— start of SOURCE RECORDS —

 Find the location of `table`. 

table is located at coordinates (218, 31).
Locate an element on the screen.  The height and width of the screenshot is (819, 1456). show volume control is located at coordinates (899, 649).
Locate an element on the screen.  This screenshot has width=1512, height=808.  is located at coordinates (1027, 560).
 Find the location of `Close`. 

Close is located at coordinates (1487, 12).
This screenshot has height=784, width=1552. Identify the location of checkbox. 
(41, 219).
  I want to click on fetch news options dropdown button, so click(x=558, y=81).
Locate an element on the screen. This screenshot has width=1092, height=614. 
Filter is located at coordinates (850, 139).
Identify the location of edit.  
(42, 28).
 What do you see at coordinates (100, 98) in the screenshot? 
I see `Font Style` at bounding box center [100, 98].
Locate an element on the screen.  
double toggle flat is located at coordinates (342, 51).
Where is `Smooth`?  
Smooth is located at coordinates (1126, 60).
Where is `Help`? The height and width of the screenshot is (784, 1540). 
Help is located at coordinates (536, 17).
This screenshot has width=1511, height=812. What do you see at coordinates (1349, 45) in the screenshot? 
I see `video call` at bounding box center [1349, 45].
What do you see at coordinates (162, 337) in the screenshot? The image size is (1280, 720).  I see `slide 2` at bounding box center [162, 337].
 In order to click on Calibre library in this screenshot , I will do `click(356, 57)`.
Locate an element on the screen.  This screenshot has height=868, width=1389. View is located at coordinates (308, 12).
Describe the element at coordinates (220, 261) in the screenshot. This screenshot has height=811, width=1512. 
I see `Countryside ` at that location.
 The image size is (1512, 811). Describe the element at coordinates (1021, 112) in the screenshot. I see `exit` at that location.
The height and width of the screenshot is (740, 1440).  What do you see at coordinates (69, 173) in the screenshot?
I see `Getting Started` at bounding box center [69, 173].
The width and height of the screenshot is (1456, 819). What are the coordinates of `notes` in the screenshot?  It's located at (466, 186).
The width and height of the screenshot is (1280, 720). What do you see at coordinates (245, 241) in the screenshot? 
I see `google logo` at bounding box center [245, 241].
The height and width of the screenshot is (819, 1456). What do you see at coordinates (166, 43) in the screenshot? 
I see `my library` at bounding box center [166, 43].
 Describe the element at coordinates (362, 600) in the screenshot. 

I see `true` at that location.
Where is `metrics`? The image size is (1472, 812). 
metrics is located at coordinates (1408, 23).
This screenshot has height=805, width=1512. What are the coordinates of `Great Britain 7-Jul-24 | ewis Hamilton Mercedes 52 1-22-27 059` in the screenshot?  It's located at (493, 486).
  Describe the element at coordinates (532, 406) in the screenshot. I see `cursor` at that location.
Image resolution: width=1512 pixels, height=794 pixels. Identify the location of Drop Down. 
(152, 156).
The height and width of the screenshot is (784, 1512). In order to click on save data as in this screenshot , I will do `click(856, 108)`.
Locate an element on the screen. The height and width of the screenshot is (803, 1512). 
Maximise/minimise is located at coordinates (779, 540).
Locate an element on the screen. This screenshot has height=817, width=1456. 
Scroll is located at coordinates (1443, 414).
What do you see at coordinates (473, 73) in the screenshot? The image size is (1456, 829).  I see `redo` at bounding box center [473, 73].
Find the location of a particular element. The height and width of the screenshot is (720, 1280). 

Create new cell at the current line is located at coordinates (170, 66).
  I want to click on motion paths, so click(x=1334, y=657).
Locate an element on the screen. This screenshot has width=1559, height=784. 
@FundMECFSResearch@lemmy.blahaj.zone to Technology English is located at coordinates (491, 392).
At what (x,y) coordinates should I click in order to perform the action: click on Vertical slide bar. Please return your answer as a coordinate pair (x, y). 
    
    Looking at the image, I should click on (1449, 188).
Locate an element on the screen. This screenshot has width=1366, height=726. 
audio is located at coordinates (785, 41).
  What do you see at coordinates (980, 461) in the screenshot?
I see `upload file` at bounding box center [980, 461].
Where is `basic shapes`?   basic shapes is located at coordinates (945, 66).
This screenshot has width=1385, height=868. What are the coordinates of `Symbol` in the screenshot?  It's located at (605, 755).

— end of SOURCE RECORDS —

=== REQUIRED WORK ===
Reproduce, without alteration, everything in the data from the line containing "The height and width of the screenshot is (784, 1512)." down to the final line of the data.

=== FINISHED TASK ===
The height and width of the screenshot is (784, 1512). In order to click on save data as in this screenshot , I will do `click(856, 108)`.
Locate an element on the screen. The height and width of the screenshot is (803, 1512). 
Maximise/minimise is located at coordinates (779, 540).
Locate an element on the screen. This screenshot has height=817, width=1456. 
Scroll is located at coordinates (1443, 414).
What do you see at coordinates (473, 73) in the screenshot? The image size is (1456, 829).  I see `redo` at bounding box center [473, 73].
Find the location of a particular element. The height and width of the screenshot is (720, 1280). 

Create new cell at the current line is located at coordinates (170, 66).
  I want to click on motion paths, so click(x=1334, y=657).
Locate an element on the screen. This screenshot has width=1559, height=784. 
@FundMECFSResearch@lemmy.blahaj.zone to Technology English is located at coordinates (491, 392).
At what (x,y) coordinates should I click in order to perform the action: click on Vertical slide bar. Please return your answer as a coordinate pair (x, y). 
    
    Looking at the image, I should click on (1449, 188).
Locate an element on the screen. This screenshot has width=1366, height=726. 
audio is located at coordinates (785, 41).
  What do you see at coordinates (980, 461) in the screenshot?
I see `upload file` at bounding box center [980, 461].
Where is `basic shapes`?   basic shapes is located at coordinates (945, 66).
This screenshot has width=1385, height=868. What are the coordinates of `Symbol` in the screenshot?  It's located at (605, 755).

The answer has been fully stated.